Le crime de la Croix-Rousse peut-il faire évoluer la loi ?
Pour les spécialistes en affaires criminelles, si filmer et diffuser des infractions n’est pas nouveau, le crime qui a choqué la Croix-Rousse la semaine dernière atteint des sommets de cruauté. Et pourrait contribuer à faire évoluer la législation.
L’onde de choc a dépassé de loin la colline de la Croix-Rousse. Mais, au-delà des détails d’une cruauté sans nom sur le meurtre et les actes de tortures qui se sont déroulés rue Jean Baptiste Say, une question persistjuste : pourquoi filmer une telle barbarie et la diffuser sur Messenger, la messagerie de Facebook ?
Vidéo-agression
Si, à l’heure où nous écrivons ces lignes, de nombreuses zones d’ombres persistes sur les motivations des meurtriers et sur les raisons de l’existence de cette vidéo, la méthode n’est, en réalité, pas si inédite. « On parle de happy slapping » (vidéo-lynchage, NDLR), explique Patrick Mistretta, professeur de droit privé et sciences criminelles à l’Université Lyon 3. Une expression un peu trop sage pour désigner une pratique qui s’est d’abord développée autour de 2006, notamment en Angleterre.
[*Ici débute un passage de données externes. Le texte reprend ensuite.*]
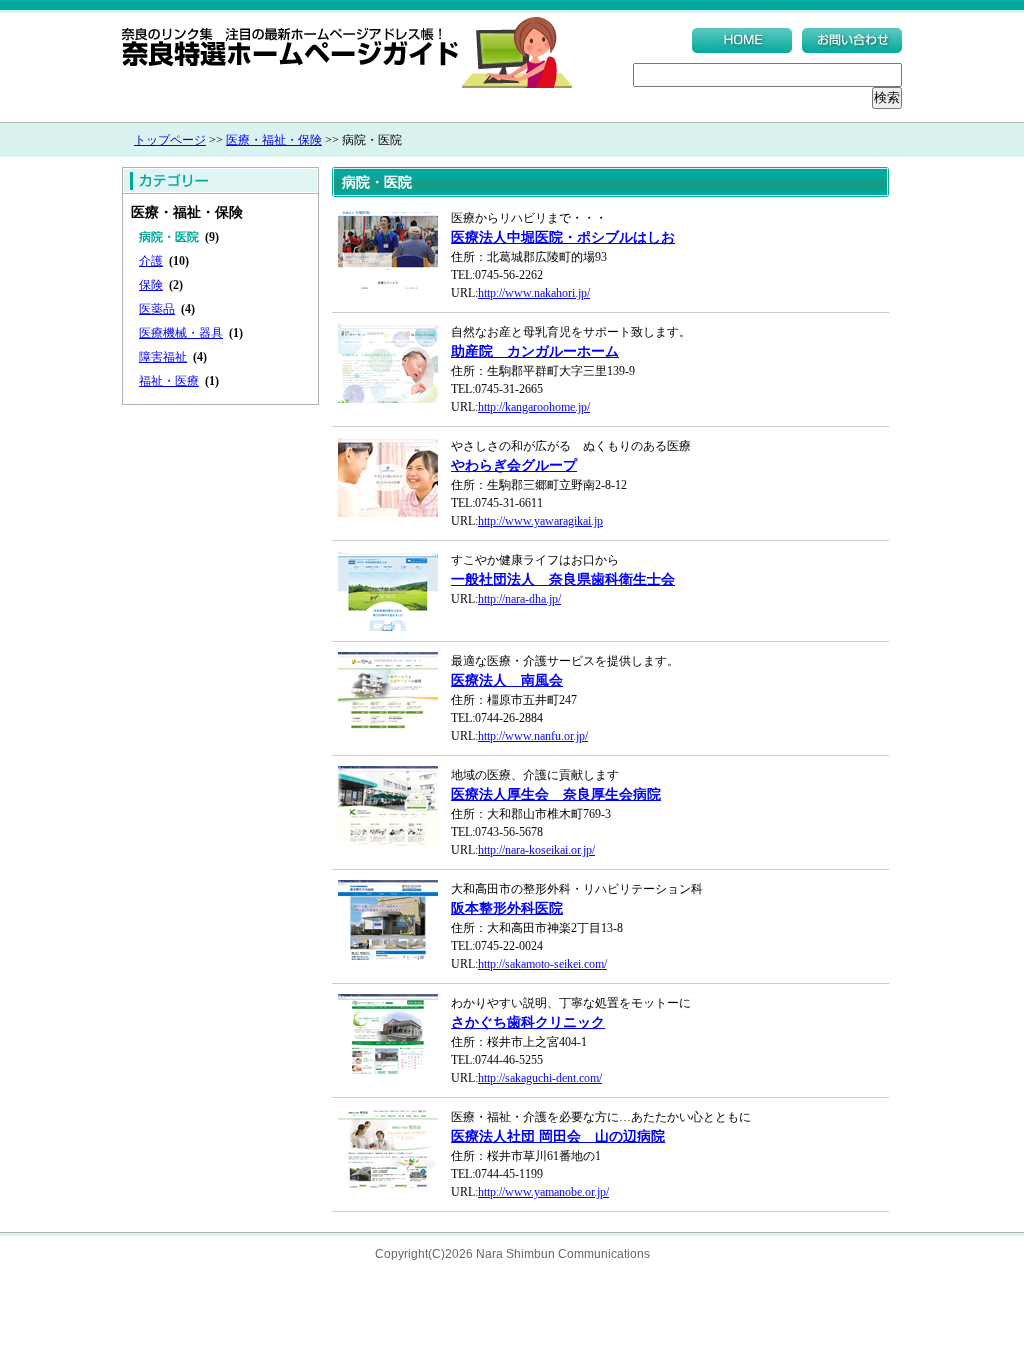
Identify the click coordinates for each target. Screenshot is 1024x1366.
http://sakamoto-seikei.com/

« Elle s’est amplifiée par l’utilisation de tous les moyens technologiques (téléphone portable…), ajoute celui qui est également l’un des responsables pédagogiques du diplôme interuniversitaire en sciences criminelles à Lyon 3. Il s’agit principalement d’actes de violences physiques, voire d’agressions sexuelles. Le fait de filmer témoigne souvent d’une envie d’aller plus loin que l’atteinte corporelle pour porter atteinte à la dignité de la personne, la ridiculiser, lui enlever son statut d’être humain. Ce qui est frappant dans le crime de la Croix-Rousse, c’est qu’on a atteint le sommet de la cruauté et de la gravité. C’est la violence exacerbée à son plus haut niveau ».
Nouveau contexte
Concernant le happy slapping, « on s’est aperçu qu’un certain nombre d’infractions n’étaient commissent que parce qu’elles allaient être diffusée, notamment les viols », explique Anne-Sophie Chavent-Leclère, directrice de l’Institut d’études judiciaires de Lyon. Pour celle qui est aussi titulaire d’un master II en sécurité intérieure, Maître de conférence à Lyon 3 et avocate au barreau de Lyon, filmer un meurtre peut dans certains cas servir de moyen de pression ou de chantage. Une méthode « particulièrement utilisée ces dernières années pour des crimes terroristes car le diffusion du message devient un acte de propagande idéologique. Ce qui est nouveau avec le meutre de la Croix-Rousse, c’est plutôt le contexte : il s’agit visiblement d’un crime de droit commun. »
Changer la loi ?
En France, une affaire a fait beaucoup de bruit en 2007 : une enseignante est agressée et la scène déferle sur le web. À l’époque, « le droit pénal n’était pas tout à fait adapté », souligne Patrick Mistretta. Mais depuis cette affaire particulièrement médiatisée, un article spécifiquement dédié au happy slapping a été créé (n° 222–33–3 du code pénal, 5 mars 2007). Il distingue le fait d’enregistrer des images et celui de les diffuser*. Au regard de la loi, capter une scène de violence revient à commettre l’acte. « La personne qui filme est considérée comme complice et encourt la même peine que l’agresseur », précise le professeur. La diffusion est quant à elle considérée comme un délit passible de cinq ans d’emprisonnement et de 75 000 euros d’amende.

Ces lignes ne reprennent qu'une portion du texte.